Last summer, several Minneapolis city council members joined Rep. Ilhan Omar at a rally where they vowed to “end policing as we know it.” A local newspaper noted ominously that these officials constituted a veto-proof majority of the city council. Change was in the air.
Four weeks ago, however, the incumbents heard from the thousands of Minneapolis voters who had not attended their anti-police rally. Change was in the air, all right — but not the change radicals were hoping for. When the dust settled, three incumbents were knocked off the council by challengers who promised to maintain or even increase law enforcement. A fourth won by only 93 votes against a newcomer.
The results in Minneapolis are what happens when the political class begins to believe its own press. Emboldened by rallies, donors and a fawning media, those incumbents genuinely believed their fellow citizens wanted to defund the police. It’s the same echo-chamber delusion that leads Georgia Rep. Marjorie Taylor Greene to claim, “I speak what regular people say,” even as she tweets about a coming “Communist takeover of America.” The reality is that these firebrands on the left and right represent only small minorities of regular Americans.
Repeated surveys reveal that, in contrast to ideologues who’ve captured our national parties, most Americans hold centrist positions on nearly every major issue, from crime to immigration to government spending. Meanwhile, as our major parties have grown more polarized, Americans express rising distaste for them both. Indeed, the upward trend of Americans eschewing a party label in favor of “Independent” — now a majority of voters — corresponds with a downward trend in Americans who trust the federal government.
Despite this evidence, pundits perpetuate the myth that Americans are as firmly partisan as our political class. They note that “leaners”— independents who report more affinity toward one party than the other — vote for those parties with the same frequency as partisans. They base this claim, however, on a survey administered shortly before and after every presidential election. Unsurprisingly, independents tend to vote in November for the candidate they’re leaning toward in September. But when we follow them across multiple elections, we find that independents have no firm partisan loyalties.

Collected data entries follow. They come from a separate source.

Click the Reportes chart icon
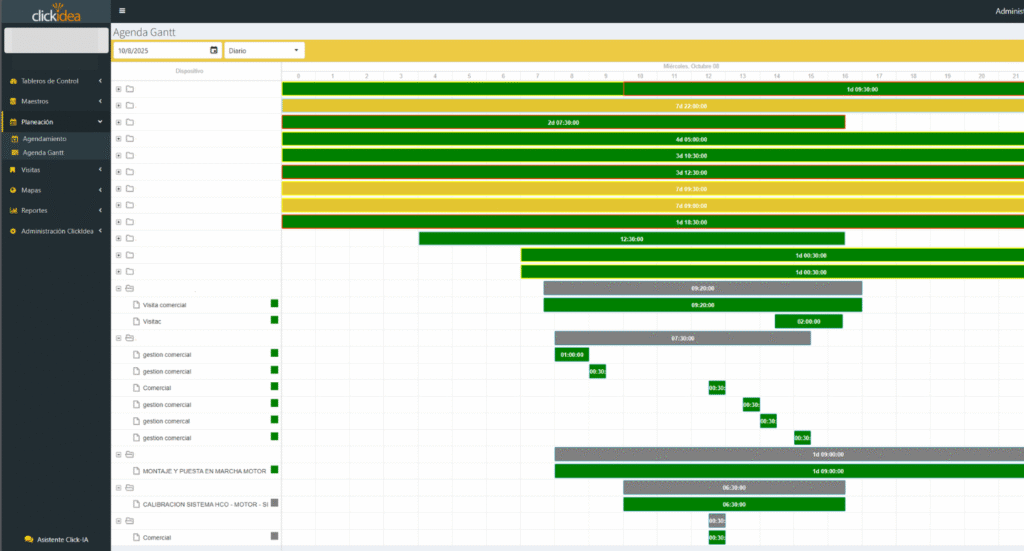1024x551 pixels. (12, 210)
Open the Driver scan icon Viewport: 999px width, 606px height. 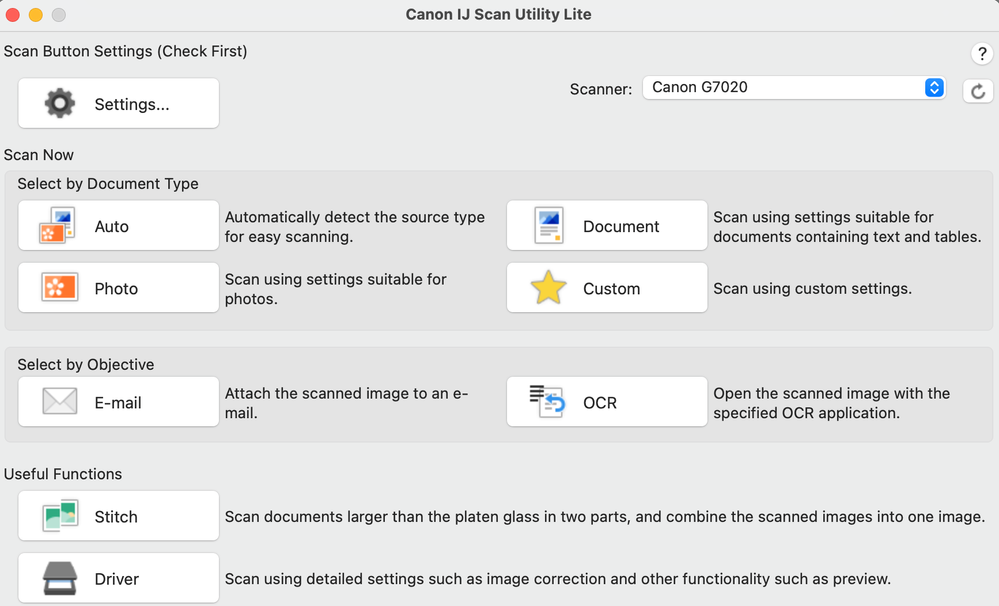58,578
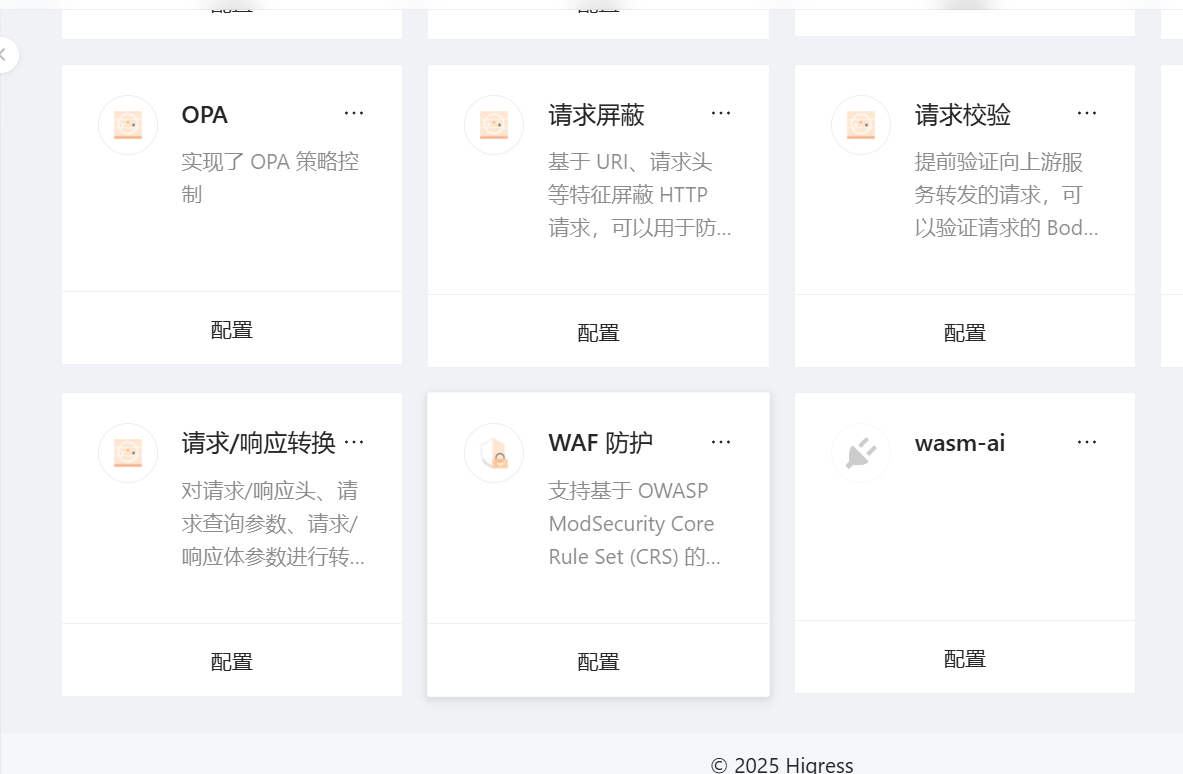
Task: Expand the ellipsis menu on 请求/响应转换 card
Action: [x=354, y=442]
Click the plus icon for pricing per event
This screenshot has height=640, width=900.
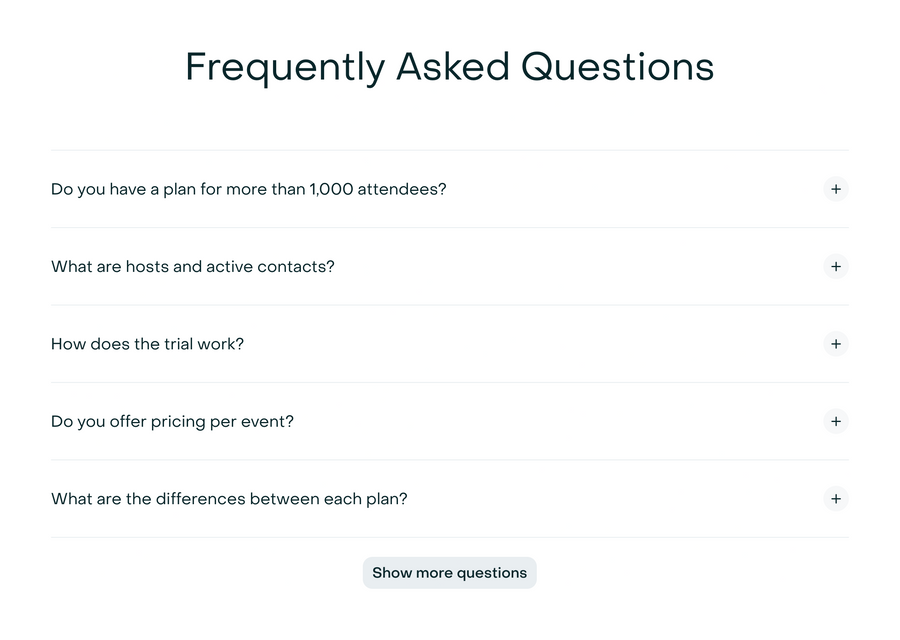836,421
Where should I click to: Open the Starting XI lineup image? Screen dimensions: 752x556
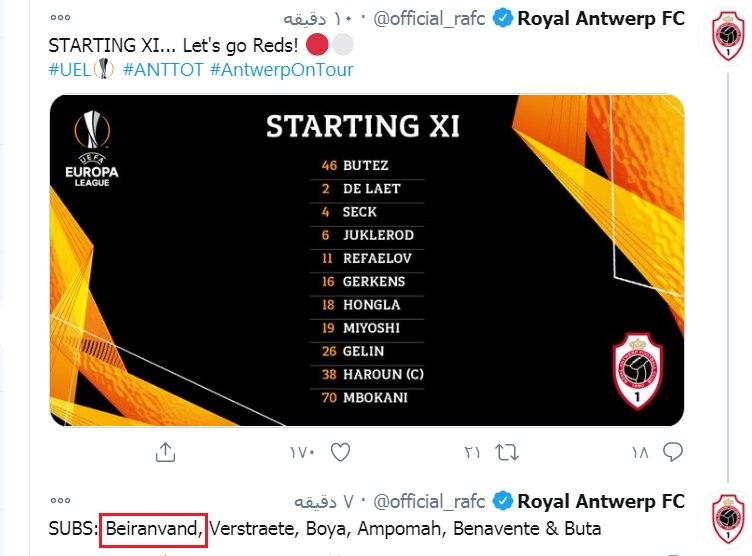tap(366, 260)
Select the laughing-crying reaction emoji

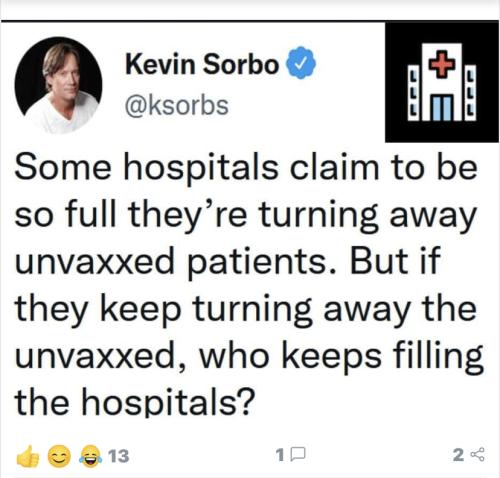(x=90, y=456)
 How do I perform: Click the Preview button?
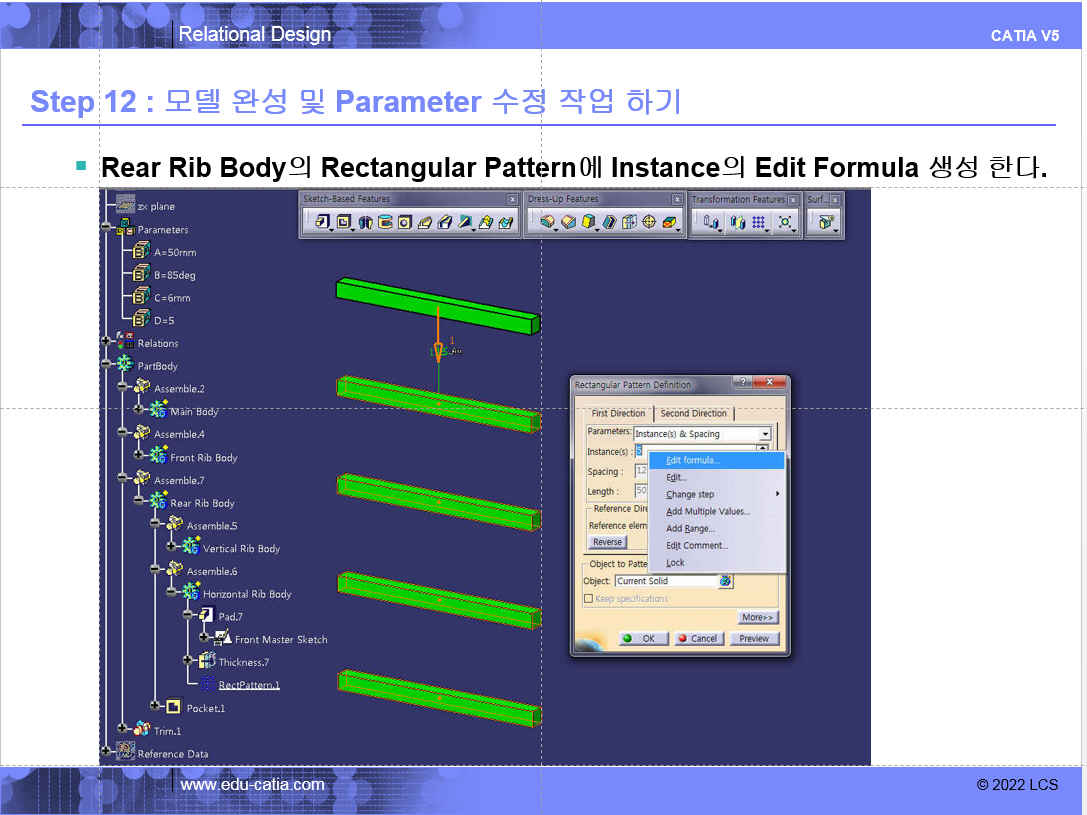click(x=754, y=638)
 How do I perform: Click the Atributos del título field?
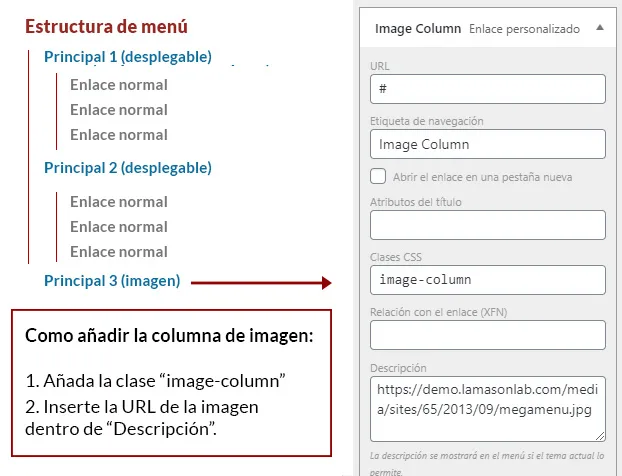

American voters are centrists, but primaries are engineered to favor candidates backed by ideologically extreme political donors and activists, as is a news media more interested in covering AOC’s dress and Paul Gosar’s cartoons than public servants with substantive positions. The number of swing districts isn’t declining because everyday Americans have split into fervent red and blue tribes, it’s declining because our political system no longer produces candidates with crossover appeal.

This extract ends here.